Depending on your financial status, the type of stock you buy varies and you might be tempted to go for the cheap stocks. Before you add them to your portfolio, do you wonder if this is a good investment?
It’s actually a poor strategy that can deprive you of gains and break essential rules for diversification. It can also expose you to failing businesses and low-growth industries.
There are a few things you should take into consideration if you wish to invest in cheap stocks.
The nominal share price is usually unimportant
Early investors can look at a $20 stock and conclude that it is lower in price than a $50 stock because they believe they can buy more shares for the same purchase price. This is valid in a simplistic context, but it is a flawed approach to the development of portfolios. The amount you pay does not accurately represent the capacity of the company to generate such profits in the long run.
Investors should calculate the total amount of savings that should be installed in the stock market and then expand that amount, into fractions across various assets.
In actual fact, a $20 stock for a company with a $0.20 earnings per share (EPS) and no economic activity is more costly than a $50 stock that generates steady $1 dividends annually consistently.
Some value traps come as cheap stocks
Value traps are stocks that seem inexpensive but are unnecessarily risky deals in the end. A value trap may also be a previously profitable business that is failing, beginning a significant drop from which it can never recover.

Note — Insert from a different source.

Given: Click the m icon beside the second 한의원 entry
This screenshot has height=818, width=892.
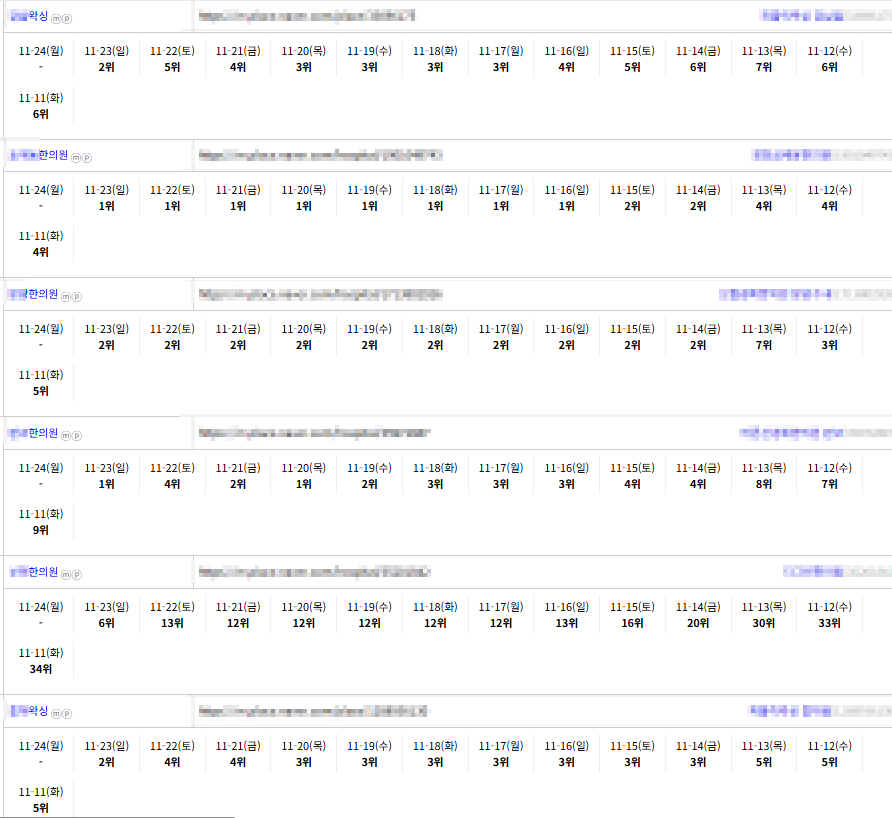Looking at the screenshot, I should (66, 296).
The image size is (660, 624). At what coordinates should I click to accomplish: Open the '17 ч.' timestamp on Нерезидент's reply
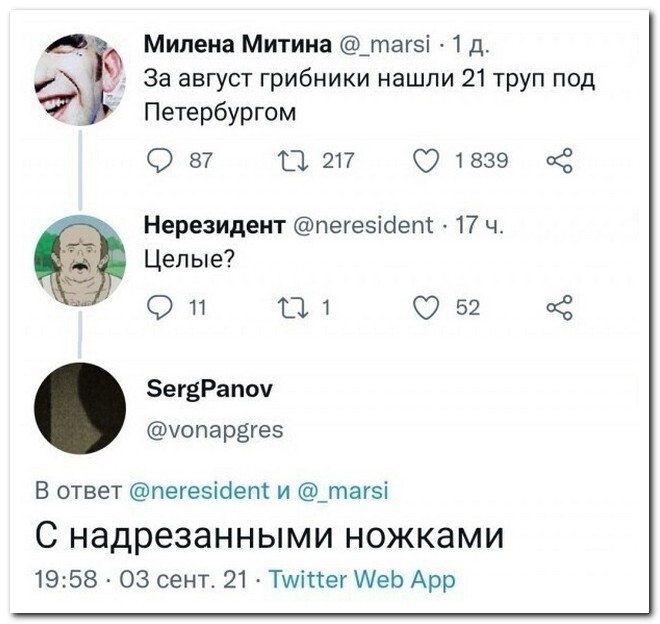coord(479,225)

Diversification may become a serious challenge
Concentrating largely on cheap stocks poses significant barriers to diversification. It will also deprive investors of adequate exposure to high possibilities for growth. Cheap stocks have the benefit of costing well below high price stocks, but they also happen to be more volatile. Per best practice, investors should equalize the distribution between highly risky and less risky stocks, as each category has phases of higher returns over a complete economic cycle.
There could be institutional oversight
Although the Securities and Exchange Commission carry out strict monitoring of high price stocks, firms with cheap stocks often do not operate on international stock markets and are not obligated to disclose reports with the Securities and Exchange Commission. Almost all of the data that investors will use to pass judgement on the worthiness of a cheap price stock will not come from reputable sources.
You may want to avoid purchasing single stocks entirely, given the risks of buying stocks based exclusively on their costs. You can choose to invest in a broad market index mutual fund that imitates the wider market. This is a suitable alternative if you are an investor seeking a minimalist approach.
Instead of purchasing cheap stocks as a lay investor, it is certainly a good idea to consider diversified index funds.